> What needs to be done: Two lines below mark the span: the one containing "Instruction: Open the Logger tab" and the one containing "Image resolution: width=768". Set down both, plus every line between, exactly as they stand, and nothing else.
****************************************
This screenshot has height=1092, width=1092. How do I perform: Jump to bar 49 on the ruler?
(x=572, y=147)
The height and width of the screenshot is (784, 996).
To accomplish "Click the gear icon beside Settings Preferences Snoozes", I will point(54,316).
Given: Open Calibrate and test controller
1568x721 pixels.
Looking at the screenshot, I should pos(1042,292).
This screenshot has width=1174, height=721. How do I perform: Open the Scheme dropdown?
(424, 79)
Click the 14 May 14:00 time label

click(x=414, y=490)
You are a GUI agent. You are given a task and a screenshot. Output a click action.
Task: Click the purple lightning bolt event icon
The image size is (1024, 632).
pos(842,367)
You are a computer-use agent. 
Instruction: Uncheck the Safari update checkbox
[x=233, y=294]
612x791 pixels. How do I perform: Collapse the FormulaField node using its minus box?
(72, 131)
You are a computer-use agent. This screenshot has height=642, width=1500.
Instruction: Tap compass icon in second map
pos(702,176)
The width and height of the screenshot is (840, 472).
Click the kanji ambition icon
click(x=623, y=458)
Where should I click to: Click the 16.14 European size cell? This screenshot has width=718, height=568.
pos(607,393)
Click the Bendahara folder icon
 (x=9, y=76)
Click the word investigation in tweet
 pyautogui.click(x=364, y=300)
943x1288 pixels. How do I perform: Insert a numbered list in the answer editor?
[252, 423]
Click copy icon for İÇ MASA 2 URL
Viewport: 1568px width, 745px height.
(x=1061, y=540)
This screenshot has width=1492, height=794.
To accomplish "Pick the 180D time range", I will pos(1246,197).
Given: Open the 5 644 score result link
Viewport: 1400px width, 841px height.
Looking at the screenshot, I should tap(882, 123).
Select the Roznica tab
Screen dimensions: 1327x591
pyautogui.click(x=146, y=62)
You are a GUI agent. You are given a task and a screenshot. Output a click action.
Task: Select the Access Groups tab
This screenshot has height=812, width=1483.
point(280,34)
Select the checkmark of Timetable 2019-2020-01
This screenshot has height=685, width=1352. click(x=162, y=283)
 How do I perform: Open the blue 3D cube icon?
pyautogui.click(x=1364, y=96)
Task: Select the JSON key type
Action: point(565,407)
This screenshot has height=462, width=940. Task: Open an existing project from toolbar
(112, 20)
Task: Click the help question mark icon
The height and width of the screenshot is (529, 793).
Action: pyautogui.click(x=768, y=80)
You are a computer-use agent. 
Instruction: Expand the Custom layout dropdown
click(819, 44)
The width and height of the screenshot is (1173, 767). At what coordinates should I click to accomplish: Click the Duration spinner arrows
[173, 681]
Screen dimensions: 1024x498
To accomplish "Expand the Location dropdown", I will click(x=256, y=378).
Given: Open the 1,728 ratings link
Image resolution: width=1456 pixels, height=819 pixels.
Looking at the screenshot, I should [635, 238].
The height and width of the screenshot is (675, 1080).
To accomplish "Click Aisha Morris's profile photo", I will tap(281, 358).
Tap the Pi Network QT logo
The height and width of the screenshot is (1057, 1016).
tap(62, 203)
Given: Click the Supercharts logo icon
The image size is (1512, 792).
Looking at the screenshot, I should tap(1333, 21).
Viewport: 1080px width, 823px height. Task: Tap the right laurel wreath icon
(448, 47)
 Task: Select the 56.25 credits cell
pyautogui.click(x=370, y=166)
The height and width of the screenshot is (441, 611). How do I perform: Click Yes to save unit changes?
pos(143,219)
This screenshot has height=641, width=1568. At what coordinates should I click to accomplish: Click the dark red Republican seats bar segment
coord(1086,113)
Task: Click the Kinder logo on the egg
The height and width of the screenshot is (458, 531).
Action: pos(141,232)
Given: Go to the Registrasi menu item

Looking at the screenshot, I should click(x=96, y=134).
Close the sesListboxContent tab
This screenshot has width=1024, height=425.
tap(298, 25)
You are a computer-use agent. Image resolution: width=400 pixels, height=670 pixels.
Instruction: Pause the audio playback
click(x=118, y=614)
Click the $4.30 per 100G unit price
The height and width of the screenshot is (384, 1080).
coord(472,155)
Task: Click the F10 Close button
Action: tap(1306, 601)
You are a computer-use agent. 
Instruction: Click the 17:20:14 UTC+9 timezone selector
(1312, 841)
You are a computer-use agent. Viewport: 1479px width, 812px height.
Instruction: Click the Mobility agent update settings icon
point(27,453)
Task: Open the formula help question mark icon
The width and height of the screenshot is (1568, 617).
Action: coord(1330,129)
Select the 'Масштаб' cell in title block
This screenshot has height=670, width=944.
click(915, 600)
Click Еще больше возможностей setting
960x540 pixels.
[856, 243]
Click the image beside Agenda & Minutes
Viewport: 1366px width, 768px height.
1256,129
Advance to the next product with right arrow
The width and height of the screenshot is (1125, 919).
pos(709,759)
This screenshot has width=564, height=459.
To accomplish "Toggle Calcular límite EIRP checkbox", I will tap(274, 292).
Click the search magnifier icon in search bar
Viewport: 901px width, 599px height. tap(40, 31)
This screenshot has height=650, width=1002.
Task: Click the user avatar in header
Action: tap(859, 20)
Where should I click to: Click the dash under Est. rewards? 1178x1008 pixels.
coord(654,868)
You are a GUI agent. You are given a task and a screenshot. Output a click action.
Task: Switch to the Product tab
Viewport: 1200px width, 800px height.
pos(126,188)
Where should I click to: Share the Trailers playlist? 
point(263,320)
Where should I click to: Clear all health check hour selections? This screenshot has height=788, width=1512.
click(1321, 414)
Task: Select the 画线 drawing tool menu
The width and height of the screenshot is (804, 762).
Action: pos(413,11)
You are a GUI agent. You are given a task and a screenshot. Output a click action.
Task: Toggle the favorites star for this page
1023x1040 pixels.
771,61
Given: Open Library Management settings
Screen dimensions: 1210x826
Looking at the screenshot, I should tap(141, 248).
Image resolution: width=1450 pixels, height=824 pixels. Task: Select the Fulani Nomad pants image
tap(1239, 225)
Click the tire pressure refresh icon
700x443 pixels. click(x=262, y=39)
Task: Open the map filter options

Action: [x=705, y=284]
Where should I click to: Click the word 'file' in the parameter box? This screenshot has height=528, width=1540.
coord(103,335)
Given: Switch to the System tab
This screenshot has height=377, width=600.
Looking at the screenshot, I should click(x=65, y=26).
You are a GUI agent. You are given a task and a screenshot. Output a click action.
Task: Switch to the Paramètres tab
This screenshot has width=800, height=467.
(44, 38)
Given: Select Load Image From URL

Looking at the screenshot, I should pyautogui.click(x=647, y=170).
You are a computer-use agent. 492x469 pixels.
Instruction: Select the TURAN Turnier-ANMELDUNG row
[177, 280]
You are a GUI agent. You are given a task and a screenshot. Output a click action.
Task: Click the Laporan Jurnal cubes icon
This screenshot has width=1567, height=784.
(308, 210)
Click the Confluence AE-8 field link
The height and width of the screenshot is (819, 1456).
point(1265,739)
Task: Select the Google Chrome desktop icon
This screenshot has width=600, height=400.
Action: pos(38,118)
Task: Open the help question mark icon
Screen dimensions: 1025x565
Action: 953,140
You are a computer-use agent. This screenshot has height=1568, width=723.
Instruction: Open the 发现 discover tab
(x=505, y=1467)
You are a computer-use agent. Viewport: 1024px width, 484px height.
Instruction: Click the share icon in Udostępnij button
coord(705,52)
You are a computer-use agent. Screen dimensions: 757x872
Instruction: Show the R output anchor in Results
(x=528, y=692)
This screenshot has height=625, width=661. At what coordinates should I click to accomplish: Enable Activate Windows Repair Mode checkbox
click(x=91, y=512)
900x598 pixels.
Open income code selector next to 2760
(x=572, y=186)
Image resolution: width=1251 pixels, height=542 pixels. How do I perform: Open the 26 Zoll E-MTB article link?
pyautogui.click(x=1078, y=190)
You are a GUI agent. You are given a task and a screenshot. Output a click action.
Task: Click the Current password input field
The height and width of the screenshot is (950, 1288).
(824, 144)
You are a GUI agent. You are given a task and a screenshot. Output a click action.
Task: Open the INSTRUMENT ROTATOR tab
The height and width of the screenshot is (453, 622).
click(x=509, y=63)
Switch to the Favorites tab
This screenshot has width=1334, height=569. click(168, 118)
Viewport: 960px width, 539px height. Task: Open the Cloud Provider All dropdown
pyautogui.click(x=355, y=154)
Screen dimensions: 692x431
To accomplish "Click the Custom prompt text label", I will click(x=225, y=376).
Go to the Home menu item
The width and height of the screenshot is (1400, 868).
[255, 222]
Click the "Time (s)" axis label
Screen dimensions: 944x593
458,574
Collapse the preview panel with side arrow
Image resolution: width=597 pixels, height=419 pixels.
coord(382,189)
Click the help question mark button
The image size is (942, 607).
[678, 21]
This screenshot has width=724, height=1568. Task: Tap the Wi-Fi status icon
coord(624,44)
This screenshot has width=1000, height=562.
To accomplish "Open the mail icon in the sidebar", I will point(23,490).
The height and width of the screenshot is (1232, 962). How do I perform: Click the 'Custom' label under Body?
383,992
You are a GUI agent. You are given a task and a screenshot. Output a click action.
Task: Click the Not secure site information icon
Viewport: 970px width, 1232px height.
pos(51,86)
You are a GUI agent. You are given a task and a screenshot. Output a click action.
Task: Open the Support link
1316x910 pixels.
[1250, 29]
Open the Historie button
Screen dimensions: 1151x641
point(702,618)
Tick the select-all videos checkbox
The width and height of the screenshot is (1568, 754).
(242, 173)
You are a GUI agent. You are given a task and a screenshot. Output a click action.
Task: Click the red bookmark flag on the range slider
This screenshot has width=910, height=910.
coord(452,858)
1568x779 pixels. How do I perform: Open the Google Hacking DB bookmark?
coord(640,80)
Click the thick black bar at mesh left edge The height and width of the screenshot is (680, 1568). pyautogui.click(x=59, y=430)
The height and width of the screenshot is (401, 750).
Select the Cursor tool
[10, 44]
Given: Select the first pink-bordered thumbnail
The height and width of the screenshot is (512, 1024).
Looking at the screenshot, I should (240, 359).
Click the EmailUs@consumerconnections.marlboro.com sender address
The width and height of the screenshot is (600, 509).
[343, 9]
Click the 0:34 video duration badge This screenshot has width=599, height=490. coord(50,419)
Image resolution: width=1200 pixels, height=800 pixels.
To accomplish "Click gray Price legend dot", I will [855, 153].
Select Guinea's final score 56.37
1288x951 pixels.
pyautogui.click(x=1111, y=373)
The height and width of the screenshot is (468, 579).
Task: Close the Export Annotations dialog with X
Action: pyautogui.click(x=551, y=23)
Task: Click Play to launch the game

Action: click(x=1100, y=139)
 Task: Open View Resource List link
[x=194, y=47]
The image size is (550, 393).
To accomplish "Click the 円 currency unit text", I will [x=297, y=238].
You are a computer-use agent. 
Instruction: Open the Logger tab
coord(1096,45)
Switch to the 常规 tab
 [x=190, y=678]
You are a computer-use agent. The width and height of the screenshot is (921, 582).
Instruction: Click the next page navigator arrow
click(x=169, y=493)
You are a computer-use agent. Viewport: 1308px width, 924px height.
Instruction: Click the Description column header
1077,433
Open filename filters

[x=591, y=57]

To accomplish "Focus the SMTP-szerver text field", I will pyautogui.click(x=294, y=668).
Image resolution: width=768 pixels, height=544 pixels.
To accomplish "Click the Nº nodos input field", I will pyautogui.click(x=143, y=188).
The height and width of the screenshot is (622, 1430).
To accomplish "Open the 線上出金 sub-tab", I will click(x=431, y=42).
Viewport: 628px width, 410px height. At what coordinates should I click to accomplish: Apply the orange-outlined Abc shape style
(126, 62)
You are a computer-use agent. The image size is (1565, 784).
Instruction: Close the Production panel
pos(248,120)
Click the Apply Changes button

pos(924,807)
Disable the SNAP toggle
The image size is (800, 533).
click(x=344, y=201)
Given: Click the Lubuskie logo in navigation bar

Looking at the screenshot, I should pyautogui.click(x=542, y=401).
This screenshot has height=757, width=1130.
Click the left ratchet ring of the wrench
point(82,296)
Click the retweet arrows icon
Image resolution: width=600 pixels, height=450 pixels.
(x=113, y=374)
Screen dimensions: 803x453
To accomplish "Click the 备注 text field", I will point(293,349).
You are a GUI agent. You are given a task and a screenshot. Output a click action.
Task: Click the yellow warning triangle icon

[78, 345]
****************************************
> Solution for this problem:
Instruction: Open the Logger tab
coord(1096,45)
Switch to the 常规 tab
 [x=190, y=678]
You are a computer-use agent. The width and height of the screenshot is (921, 582).
Instruction: Click the next page navigator arrow
click(x=169, y=493)
You are a computer-use agent. Viewport: 1308px width, 924px height.
Instruction: Click the Description column header
1077,433
Open filename filters

[x=591, y=57]

To accomplish "Focus the SMTP-szerver text field", I will pyautogui.click(x=294, y=668).
Image resolution: width=768 pixels, height=544 pixels.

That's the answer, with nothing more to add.